The records that follow are to be given again exactly, with their pictures omitted.

(Records drawn from a dataset)
= = = = =

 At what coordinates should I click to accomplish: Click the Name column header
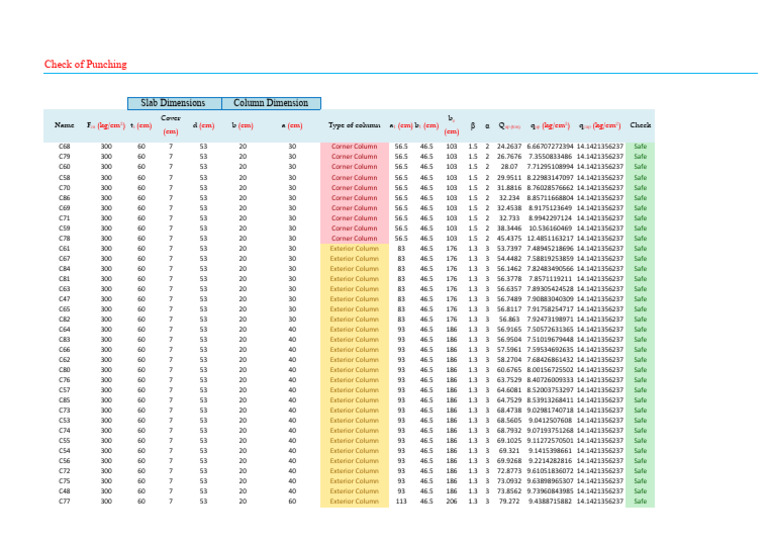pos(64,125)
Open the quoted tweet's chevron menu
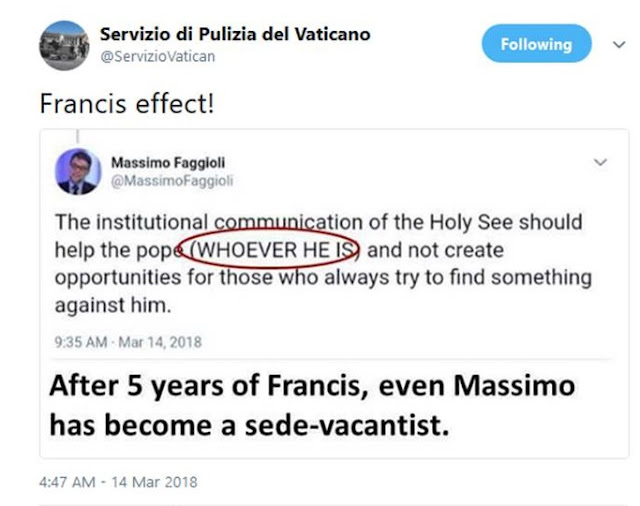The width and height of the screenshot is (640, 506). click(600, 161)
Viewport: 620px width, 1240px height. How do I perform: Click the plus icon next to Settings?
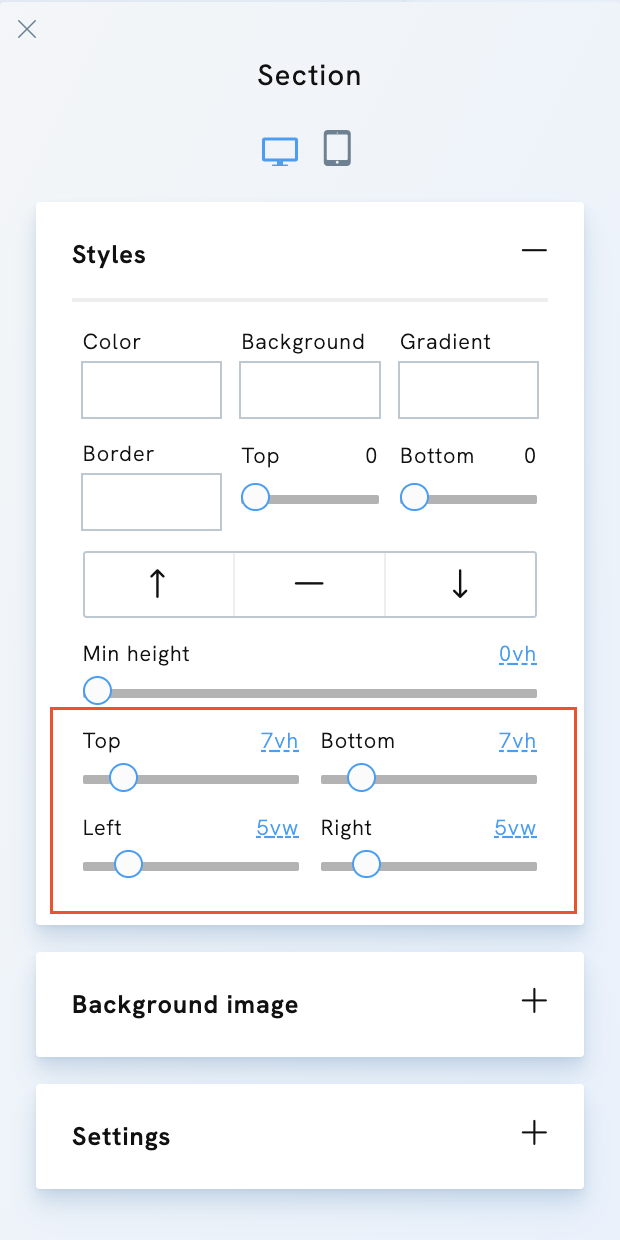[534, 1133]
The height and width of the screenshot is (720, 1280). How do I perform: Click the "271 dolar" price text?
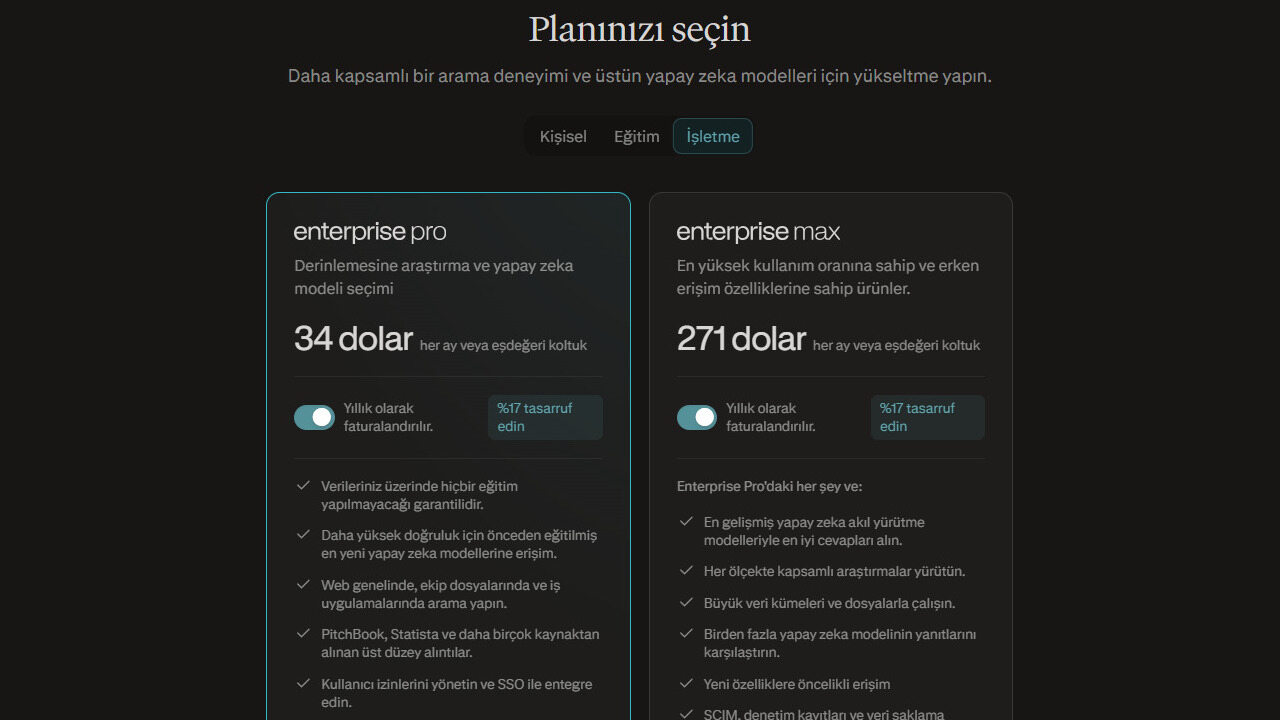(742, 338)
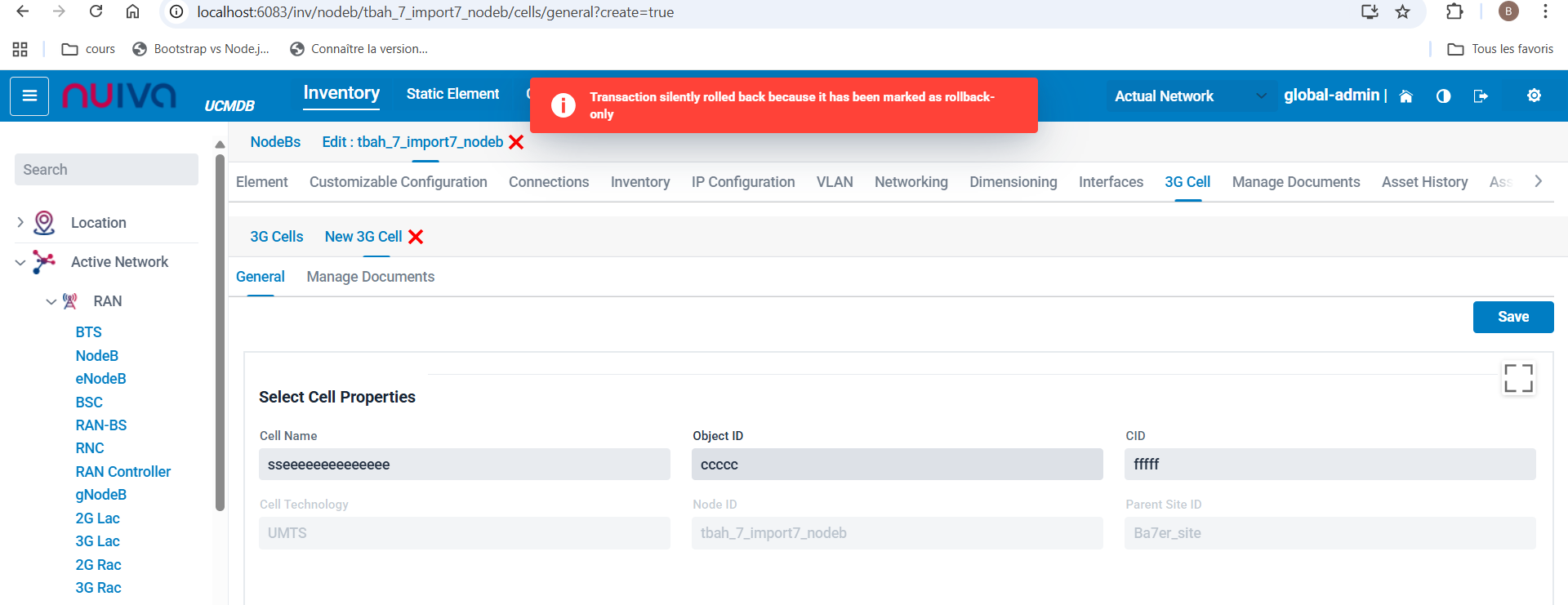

= = = = =

• ANSWER TO THIS PROBLEM:
 At what coordinates should I click to accomplish: Click the Name column header
pos(64,125)
Open the quoted tweet's chevron menu
The width and height of the screenshot is (640, 506). click(600, 161)
Viewport: 620px width, 1240px height. How do I perform: Click the plus icon next to Settings?
[534, 1133]
The height and width of the screenshot is (720, 1280). How do I perform: Click the "271 dolar" price text?
(742, 338)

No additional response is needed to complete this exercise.